The id column has already been chosen correctly as indicated by a “Type” id above the column.

Now press the button below Select quantitative columns. You can write “LFQ” in the text field and then use the select all option to get all columns but the one for the identifications. Then click anywhere in the app. Now all quantitative columns should be marked as quant.

4. Data Preview

At the bottom of the page, you’ll find a table showing the top portion of your uploaded file. This helps you confirm that the data has been loaded and recognized in the correct format. Columns that have been assigned a certain role (id or quant) will be highlighted accordingly.

5. Proceed to Experimental Design

Once you have at least one quantitative column selected, you can click the Proceed button to continue. If you have not selected any numeric columns, you will see a message prompting you to do so before you can move on.

Note: This becomes enabled only after valid id column and quantcolumns were selected.

Tutorial

Click Proceed to take you to the next step, where you define group labels, replicates, and other experimental information.

Tip: If anything seems off, return to the upper panel to adjust the file settings or reassign columns. Once everything looks good, use the Proceed button to advance to the next step.

Step II: Experimental Design

After importing your data, you move to the Experimental Design tab. Here, you can automatically group and label samples, define replicate numbers, and assign batch information before proceeding to downstream analysis.

1. Automatic Selection of Experimental Groups

Threshold & string distance: The slider lets you set a threshold that controls how similar or different column names must be to be grouped automatically.
String distance type: The dropdown menu offers different methods for comparing column names (e.g., Levenshtein, Jaro-Winkler).
Automatic grouping: As you adjust the threshold and/or change the distance type, the app clusters your sample names and assign them to different groups. In case of sufficiently well formulated sample names, this procedure should help you to specify the different conditions and replicates in your experiment.

Tutorial

Play with the rules of the string distance to see how the sample grouping changes. A high Levenstein distance threshold should give you the correct assignment.
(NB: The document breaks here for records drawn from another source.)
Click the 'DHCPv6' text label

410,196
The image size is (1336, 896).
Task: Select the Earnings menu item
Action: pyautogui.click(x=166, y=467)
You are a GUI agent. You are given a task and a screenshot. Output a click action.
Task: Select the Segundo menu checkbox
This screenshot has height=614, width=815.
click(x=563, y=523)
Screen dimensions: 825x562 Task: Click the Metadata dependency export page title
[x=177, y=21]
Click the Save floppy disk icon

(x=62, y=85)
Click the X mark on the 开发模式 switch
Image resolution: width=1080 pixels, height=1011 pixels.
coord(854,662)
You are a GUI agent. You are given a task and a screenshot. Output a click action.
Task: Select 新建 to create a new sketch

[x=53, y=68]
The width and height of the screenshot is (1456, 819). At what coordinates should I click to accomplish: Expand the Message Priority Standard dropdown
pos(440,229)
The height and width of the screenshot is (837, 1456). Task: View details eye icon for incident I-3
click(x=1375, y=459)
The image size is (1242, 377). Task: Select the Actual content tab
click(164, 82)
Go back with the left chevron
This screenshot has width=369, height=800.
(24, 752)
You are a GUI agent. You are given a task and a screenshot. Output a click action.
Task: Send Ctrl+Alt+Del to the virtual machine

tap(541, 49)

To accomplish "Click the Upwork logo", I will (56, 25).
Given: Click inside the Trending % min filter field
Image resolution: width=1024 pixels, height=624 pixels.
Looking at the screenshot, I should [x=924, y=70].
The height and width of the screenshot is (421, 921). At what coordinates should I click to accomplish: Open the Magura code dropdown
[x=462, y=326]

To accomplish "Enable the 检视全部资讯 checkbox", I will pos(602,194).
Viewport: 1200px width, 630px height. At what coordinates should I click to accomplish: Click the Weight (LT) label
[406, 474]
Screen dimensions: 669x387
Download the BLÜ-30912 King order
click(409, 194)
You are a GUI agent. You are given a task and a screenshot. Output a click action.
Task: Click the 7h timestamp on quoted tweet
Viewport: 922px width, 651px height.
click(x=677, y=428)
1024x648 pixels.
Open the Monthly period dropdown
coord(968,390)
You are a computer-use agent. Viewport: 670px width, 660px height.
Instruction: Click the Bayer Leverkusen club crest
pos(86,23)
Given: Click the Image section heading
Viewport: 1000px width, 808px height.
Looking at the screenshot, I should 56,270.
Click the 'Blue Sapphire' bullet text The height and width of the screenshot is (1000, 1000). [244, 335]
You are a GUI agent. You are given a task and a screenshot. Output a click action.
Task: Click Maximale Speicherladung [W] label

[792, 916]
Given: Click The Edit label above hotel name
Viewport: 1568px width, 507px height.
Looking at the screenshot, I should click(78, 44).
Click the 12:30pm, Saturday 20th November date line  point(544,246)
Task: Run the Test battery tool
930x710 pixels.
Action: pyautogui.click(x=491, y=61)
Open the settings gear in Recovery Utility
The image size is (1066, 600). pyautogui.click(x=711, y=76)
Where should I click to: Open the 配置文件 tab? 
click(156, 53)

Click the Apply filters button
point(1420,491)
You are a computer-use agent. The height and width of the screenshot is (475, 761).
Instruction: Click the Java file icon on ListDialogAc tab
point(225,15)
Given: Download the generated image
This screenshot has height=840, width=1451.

2. Manually Assign Sample Types & Replicate Numbers

Select columns for sample type: Adjust the slider to assign them a specific sample-type number (e.g., 1, 2, 3, …). Use the dropdown to select which samples should be considered the same “type” or condition.
Replicate assignment: Once samples share the same type, their replicate numbers are automatically updated in the table.
If needed, you can annotate replicate numbers directly in the table at the bottom of the page (double-click on the number).

3. Annotating Batches

This helps keep track of potential batch effects in subsequent analyses.

Specify batch number: Use the slider to assign a batch ID (e.g., 1, 2, 3, …).
Select columns for batch assignment: Pick any samples for the specific batch ID that were measured or processed in the same batch.

Tutorial

Change the slider to separate the experimental groups (setting it to one should do it). Although there are no batches in this experiment, assign a batch number of two to the second half of the samples (C4_1 to C6_3).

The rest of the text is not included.